L’appareil d’entraînement est en ordre de bataille.

Consciente des enjeux, la filière nucléaire multiplie les opérations de séduction auprès des jeunes générations, notamment des femmes très minoritaires, et s’emploie à étoffer le dispositif de formation. EDF est ainsi à l’origine – avec Orano, le CMN et Naval Group – de la création d’un lycée de soudure dans le Cotentin. Baptisée Hefaïs, elle accueille ses premières promotions en formation continue depuis la rentrée et augmentera en 2023. Objectif : former 200 apprentis par an en conditions réelles avec les limitations inhérentes à l’atome. Le groupe proposera également des « bourses du nucléaire » pour les jeunes CAP, Bac Pro et BTS de quatre lycées normands l’année prochaine.

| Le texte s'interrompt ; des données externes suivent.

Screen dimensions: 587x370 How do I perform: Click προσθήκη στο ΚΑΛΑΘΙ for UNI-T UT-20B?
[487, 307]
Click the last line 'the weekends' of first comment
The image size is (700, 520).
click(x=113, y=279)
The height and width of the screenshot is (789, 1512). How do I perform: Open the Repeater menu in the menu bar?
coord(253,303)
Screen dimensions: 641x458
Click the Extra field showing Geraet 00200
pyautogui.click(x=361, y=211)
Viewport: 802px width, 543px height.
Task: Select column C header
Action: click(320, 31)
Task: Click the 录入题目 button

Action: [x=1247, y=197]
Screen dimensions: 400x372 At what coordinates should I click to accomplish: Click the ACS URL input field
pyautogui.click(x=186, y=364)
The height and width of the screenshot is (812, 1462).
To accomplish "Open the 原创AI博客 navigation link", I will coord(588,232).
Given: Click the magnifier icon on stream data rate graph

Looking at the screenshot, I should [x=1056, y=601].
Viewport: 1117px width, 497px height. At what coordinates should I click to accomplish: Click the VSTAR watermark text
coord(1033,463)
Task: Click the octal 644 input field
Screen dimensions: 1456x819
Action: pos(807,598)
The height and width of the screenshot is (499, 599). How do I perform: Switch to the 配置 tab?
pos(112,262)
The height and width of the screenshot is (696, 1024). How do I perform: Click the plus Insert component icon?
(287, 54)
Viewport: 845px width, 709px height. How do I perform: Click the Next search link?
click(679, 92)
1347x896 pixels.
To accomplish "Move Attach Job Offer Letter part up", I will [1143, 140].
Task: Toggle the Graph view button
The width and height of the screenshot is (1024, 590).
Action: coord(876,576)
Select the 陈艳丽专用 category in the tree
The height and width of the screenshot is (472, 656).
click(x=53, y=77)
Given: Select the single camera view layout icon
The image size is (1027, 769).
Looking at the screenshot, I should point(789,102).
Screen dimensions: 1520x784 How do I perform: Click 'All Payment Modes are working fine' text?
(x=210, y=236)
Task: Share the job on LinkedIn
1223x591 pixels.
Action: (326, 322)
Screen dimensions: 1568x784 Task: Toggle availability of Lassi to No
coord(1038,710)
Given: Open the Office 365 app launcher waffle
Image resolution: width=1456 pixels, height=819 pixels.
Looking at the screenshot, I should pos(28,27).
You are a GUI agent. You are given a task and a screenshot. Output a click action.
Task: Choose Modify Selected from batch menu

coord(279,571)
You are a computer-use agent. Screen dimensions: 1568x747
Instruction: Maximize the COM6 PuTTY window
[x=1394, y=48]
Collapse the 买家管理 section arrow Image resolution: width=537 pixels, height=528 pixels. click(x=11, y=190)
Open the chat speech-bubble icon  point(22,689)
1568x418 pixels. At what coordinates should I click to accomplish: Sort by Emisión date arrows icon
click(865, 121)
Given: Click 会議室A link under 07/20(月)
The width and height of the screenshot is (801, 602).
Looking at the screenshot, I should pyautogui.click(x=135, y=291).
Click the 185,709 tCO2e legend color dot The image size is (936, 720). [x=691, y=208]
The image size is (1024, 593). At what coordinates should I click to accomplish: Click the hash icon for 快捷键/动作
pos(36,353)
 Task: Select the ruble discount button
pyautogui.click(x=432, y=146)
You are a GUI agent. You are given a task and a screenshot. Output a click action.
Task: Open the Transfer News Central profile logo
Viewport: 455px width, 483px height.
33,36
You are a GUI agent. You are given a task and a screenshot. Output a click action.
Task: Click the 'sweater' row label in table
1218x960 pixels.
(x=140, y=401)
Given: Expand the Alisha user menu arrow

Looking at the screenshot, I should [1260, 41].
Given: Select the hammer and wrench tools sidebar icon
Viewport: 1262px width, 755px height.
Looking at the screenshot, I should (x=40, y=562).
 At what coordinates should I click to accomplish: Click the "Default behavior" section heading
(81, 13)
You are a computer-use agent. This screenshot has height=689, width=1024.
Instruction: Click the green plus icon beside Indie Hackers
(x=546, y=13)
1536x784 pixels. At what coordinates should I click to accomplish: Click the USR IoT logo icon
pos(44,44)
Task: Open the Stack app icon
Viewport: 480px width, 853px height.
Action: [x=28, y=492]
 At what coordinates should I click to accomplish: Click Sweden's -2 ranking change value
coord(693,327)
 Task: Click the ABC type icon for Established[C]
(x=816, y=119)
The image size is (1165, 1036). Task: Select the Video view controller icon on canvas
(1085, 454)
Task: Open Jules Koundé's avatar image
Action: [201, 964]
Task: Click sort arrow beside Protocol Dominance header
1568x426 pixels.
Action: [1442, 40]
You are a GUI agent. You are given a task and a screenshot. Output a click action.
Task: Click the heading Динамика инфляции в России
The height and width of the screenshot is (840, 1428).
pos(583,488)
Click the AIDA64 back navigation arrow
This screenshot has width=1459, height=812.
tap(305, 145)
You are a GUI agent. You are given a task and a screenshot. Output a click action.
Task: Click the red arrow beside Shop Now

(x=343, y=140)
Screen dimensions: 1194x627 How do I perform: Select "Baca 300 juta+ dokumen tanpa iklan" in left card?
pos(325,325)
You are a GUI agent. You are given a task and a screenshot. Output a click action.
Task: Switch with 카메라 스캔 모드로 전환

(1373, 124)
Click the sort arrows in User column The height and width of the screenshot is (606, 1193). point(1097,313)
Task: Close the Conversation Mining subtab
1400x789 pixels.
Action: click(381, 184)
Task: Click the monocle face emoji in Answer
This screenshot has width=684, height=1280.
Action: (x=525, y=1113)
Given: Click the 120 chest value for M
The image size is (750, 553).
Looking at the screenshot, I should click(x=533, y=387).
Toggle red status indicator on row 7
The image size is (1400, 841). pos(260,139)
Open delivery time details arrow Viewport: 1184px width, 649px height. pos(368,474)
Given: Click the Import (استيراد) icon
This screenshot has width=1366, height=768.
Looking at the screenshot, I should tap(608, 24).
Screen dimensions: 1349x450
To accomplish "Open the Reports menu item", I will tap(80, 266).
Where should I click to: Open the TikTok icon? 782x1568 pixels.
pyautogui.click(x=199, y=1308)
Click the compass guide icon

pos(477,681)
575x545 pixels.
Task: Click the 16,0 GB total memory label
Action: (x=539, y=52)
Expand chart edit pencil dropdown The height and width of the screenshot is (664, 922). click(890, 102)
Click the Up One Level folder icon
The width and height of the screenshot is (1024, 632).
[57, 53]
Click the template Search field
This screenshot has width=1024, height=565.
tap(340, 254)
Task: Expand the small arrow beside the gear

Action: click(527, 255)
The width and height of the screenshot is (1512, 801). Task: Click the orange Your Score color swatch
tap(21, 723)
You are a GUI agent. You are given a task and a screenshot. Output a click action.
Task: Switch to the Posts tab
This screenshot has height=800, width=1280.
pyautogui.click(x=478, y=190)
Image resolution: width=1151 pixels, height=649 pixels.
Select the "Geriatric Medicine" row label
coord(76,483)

Dans cet exercice, la filière peut compter sur la participation active de la Région, dont la plupart n’ont jamais caché leur soutien à l’EPR. ” Nous n’avons pas la honteuse énergie nucléaire et, pour nous, c’est une question importante », se souvient David Margueritte, vice-président chargé de la formation et de l’apprentissage, dont les services ont commencé à surveiller toutes les formations disponibles pour identifier les trous dans la raquette. La communauté travaille également à la création d’un lieu de travail-école en réalité virtuelle.

L’Education nationale apporte sa pierre à l’édifice. Le recteur de l’Académie de Normandie a inauguré fin septembre, à quelques kilomètres de la centrale de Penly, un nouveau cours de ” mécanicien de vannes industrielles en milieu nucléaire en complément du BTS Environnement Nucléaire du lycée Neruda de Dieppe. L’effort reste cependant trop limité aux yeux de la section CGT de Penly. ” Les douze places attribuées en BTS sont insuffisantes en tenant compte des besoins », regrette son porte-parole.

Avoir des candidats ou pas, telle est la question

Mais créer de nouveaux parcours d’apprentissage est une chose, les réaliser en est une autre. La jeune génération, dont le manque d’appétence pour les métiers industriels est bien connu, ne se précipite pas pour les intégrer. Au dernier score, seuls 28 candidats s’étaient positionnés sur les 24 places proposées par l’académie dans sa nouvelle offre “vannes industrielles”. Difficile de parler vite.

Cependant, les dernières déclarations du gouvernement en faveur de la relance du nucléaire pourraient contribuer à renverser la situation à mesure que le traumatisme causé par l’accident de Fukushima se dissipe. De plus, les industriels du secteur enregistrent des signes encourageants. L’usine de Penly, qui a récemment ouvert trois postes d’encadrement technique, a reçu pas moins de 250 candidatures, nous apprend une source syndicale. Est-ce la fin du désenchantement ?

*Le débat se déroulera du 27 octobre au 27 février sous l’égide de la Commission nationale du débat public (CNDP).